RECORD EXTRACTS Block Start

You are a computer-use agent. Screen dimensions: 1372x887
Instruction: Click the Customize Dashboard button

RECORD EXTRACTS Block End
RECORD EXTRACTS Block Start

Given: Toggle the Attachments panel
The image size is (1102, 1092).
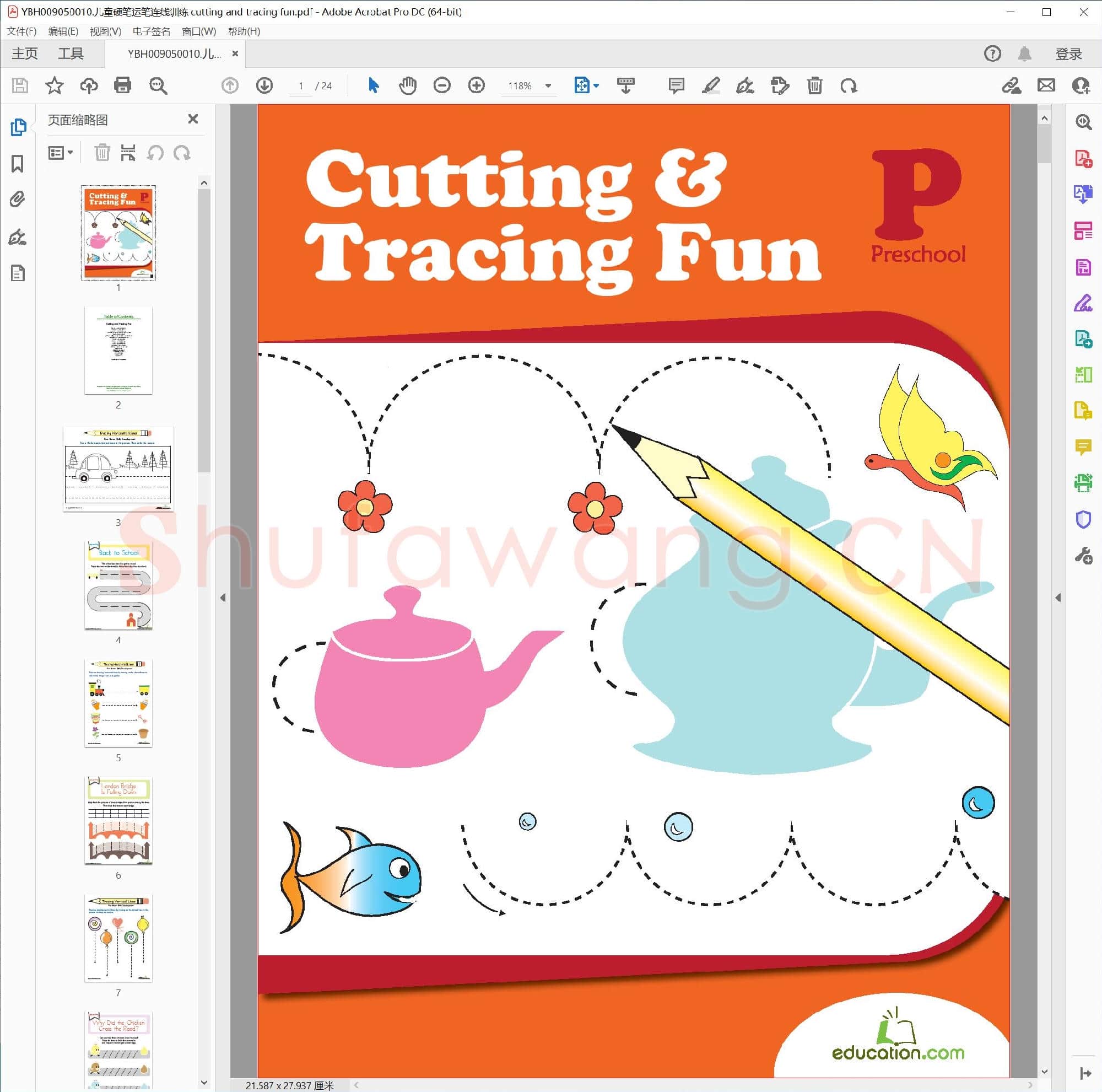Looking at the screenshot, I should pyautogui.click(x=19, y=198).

RECORD EXTRACTS Block End

▶ WHAT IS BEING ASKED
Find the line with "You are a computer-use" in the entries above. Retype it and each line after it, exactly, through the line with "Instruction: Click the", and stop there.

▶ OUTPUT
You are a computer-use agent. Screen dimensions: 1372x887
Instruction: Click the Customize Dashboard button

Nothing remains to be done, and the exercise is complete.